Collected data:
#####

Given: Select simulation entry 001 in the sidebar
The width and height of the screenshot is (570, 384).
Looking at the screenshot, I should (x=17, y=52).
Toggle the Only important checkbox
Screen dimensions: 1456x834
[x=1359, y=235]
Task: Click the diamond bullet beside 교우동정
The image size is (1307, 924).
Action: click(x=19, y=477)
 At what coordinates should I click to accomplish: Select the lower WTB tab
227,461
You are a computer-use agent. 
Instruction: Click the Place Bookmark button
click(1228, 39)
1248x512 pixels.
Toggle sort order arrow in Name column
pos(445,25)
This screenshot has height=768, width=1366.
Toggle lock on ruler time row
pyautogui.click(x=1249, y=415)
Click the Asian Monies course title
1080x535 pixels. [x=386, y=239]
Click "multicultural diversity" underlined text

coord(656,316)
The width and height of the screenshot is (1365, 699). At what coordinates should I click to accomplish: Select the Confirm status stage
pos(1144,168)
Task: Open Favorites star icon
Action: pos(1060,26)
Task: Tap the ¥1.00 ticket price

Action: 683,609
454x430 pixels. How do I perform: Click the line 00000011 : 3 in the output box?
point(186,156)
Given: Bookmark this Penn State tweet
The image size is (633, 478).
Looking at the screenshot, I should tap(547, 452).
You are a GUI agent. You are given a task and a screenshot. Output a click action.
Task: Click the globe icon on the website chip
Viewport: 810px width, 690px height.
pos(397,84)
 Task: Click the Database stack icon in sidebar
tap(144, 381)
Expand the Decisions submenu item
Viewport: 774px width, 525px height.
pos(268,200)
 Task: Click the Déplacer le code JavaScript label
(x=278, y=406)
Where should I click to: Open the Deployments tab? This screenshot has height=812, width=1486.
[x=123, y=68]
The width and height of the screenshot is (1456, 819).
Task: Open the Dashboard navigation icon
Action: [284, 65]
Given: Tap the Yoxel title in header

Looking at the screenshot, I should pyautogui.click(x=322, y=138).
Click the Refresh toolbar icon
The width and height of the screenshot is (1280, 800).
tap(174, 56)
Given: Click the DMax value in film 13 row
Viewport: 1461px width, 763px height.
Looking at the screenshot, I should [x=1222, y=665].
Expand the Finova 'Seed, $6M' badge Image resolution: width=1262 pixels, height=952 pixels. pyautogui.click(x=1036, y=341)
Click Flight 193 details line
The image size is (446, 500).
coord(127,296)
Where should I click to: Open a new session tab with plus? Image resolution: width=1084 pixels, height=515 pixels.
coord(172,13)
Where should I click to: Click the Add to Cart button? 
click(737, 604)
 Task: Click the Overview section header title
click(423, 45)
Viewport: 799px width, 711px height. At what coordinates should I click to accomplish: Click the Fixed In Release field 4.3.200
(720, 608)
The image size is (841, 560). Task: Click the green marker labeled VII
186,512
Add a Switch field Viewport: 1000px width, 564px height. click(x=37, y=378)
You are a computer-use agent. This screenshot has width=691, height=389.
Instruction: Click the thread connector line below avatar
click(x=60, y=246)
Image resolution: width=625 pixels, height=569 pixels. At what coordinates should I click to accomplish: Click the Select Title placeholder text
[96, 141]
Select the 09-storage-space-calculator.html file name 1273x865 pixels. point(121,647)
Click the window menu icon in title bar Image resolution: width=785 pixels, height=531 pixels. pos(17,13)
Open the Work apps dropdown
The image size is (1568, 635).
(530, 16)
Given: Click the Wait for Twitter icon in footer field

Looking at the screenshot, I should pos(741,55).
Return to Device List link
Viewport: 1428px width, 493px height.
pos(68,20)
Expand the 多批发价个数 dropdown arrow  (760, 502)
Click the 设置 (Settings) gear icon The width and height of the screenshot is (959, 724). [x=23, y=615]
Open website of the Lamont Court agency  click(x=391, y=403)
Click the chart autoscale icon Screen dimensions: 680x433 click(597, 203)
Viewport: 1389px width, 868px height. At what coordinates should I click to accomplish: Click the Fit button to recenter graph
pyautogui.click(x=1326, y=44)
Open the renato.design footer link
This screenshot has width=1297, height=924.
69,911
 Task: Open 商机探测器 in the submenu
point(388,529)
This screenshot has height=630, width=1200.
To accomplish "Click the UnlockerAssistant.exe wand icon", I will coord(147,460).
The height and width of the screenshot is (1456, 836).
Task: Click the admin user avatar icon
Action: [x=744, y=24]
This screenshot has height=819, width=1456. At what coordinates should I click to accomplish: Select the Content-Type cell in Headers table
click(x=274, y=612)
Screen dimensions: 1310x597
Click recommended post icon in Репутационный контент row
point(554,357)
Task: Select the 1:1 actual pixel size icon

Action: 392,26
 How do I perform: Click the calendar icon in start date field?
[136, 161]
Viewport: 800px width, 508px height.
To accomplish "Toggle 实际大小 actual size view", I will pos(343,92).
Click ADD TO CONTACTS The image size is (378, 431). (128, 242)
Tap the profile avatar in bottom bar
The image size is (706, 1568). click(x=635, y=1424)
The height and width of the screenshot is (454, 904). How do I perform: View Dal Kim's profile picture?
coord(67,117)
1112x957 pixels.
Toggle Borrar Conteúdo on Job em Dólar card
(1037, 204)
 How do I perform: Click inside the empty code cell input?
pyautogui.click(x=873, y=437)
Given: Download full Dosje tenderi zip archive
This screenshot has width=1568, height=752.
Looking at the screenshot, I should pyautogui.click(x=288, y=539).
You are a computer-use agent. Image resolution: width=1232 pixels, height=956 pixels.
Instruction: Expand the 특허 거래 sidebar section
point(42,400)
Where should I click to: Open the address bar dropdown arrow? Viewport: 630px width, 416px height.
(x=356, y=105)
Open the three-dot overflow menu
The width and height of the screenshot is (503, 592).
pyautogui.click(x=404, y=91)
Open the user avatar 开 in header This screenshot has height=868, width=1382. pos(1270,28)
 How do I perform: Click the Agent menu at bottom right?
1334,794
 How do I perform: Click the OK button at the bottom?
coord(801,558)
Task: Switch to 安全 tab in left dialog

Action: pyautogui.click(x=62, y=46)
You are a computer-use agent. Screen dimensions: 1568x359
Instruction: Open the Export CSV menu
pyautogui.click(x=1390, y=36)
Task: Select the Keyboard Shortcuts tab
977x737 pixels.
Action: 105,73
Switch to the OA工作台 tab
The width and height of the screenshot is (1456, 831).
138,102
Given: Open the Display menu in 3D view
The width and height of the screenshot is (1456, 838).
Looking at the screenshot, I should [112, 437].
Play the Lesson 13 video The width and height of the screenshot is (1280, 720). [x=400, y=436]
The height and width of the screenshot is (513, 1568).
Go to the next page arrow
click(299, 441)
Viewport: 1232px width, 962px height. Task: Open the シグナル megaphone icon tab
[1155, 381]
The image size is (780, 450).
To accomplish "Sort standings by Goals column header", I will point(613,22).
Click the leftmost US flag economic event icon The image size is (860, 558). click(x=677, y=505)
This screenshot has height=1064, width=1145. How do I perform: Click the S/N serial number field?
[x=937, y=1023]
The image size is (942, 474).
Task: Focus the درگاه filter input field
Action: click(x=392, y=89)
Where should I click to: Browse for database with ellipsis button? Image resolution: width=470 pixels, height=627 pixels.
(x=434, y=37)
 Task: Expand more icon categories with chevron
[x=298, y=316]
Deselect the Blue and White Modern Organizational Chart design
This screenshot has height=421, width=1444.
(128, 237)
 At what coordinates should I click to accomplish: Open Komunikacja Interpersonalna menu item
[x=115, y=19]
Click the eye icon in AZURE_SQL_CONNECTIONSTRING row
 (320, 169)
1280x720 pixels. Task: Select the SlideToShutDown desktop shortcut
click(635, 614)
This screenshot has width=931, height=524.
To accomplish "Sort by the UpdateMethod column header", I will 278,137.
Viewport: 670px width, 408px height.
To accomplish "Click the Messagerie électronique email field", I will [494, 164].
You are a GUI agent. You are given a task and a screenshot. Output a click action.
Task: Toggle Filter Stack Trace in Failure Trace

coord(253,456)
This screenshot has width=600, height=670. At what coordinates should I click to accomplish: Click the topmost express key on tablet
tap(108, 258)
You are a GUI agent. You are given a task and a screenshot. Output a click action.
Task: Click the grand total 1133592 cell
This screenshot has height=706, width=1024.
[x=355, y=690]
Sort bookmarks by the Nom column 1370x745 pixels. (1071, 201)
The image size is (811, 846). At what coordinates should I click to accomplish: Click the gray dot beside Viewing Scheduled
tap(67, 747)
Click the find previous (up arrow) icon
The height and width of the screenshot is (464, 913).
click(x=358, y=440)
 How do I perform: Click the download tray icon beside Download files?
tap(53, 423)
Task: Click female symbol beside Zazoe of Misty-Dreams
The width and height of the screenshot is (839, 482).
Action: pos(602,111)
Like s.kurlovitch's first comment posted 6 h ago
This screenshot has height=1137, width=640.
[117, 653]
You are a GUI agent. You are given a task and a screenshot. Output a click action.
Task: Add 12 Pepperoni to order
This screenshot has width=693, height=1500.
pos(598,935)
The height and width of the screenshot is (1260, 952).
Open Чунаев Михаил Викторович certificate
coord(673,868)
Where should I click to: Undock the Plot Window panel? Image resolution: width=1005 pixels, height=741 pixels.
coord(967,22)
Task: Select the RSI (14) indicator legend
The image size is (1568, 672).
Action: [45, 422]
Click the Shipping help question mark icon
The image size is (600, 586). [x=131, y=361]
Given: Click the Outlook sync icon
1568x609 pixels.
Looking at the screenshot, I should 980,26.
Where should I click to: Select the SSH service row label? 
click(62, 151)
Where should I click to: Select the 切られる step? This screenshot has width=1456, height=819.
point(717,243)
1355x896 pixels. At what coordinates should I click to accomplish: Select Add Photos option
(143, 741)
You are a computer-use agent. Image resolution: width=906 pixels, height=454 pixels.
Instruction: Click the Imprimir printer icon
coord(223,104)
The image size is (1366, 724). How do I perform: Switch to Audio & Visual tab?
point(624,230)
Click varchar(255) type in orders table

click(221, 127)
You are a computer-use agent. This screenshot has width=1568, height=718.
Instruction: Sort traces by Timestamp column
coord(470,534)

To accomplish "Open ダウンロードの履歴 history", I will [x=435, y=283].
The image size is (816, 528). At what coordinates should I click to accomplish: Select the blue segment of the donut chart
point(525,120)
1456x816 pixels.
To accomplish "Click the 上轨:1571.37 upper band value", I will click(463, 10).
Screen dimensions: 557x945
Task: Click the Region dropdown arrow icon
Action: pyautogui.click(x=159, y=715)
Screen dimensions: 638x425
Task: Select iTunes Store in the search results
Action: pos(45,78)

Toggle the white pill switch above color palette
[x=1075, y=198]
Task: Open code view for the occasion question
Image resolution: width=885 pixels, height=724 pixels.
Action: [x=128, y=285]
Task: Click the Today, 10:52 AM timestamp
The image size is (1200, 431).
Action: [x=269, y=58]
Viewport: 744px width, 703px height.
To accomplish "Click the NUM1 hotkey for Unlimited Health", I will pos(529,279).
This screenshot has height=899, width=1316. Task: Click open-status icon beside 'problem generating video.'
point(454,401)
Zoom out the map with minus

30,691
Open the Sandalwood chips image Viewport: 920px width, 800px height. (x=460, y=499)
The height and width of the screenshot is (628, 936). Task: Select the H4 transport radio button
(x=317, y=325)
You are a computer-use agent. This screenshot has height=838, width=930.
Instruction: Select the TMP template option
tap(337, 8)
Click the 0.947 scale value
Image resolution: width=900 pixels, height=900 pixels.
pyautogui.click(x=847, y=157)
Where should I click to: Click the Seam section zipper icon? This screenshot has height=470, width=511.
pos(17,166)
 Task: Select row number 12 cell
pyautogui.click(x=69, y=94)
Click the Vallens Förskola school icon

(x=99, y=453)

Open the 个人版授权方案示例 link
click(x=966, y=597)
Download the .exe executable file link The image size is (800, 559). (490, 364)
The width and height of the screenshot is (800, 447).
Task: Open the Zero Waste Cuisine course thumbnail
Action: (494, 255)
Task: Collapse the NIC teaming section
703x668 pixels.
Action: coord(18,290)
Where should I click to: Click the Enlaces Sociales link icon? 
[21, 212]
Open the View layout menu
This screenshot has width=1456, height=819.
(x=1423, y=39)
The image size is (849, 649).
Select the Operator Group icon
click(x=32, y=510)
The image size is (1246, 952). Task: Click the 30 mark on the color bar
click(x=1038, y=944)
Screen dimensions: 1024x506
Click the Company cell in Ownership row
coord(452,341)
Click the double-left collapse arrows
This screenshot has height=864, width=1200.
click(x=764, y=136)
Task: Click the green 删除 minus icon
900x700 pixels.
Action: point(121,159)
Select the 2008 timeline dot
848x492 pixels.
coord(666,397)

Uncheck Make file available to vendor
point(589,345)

#####

Retype everything in the data from the line containing "1112x957 pixels." down to the line containing "point(42,400)", with both of those lines included.

- _Output_:
1112x957 pixels.
Toggle Borrar Conteúdo on Job em Dólar card
(1037, 204)
 How do I perform: Click inside the empty code cell input?
pyautogui.click(x=873, y=437)
Given: Download full Dosje tenderi zip archive
This screenshot has width=1568, height=752.
Looking at the screenshot, I should pyautogui.click(x=288, y=539).
You are a computer-use agent. Image resolution: width=1232 pixels, height=956 pixels.
Instruction: Expand the 특허 거래 sidebar section
point(42,400)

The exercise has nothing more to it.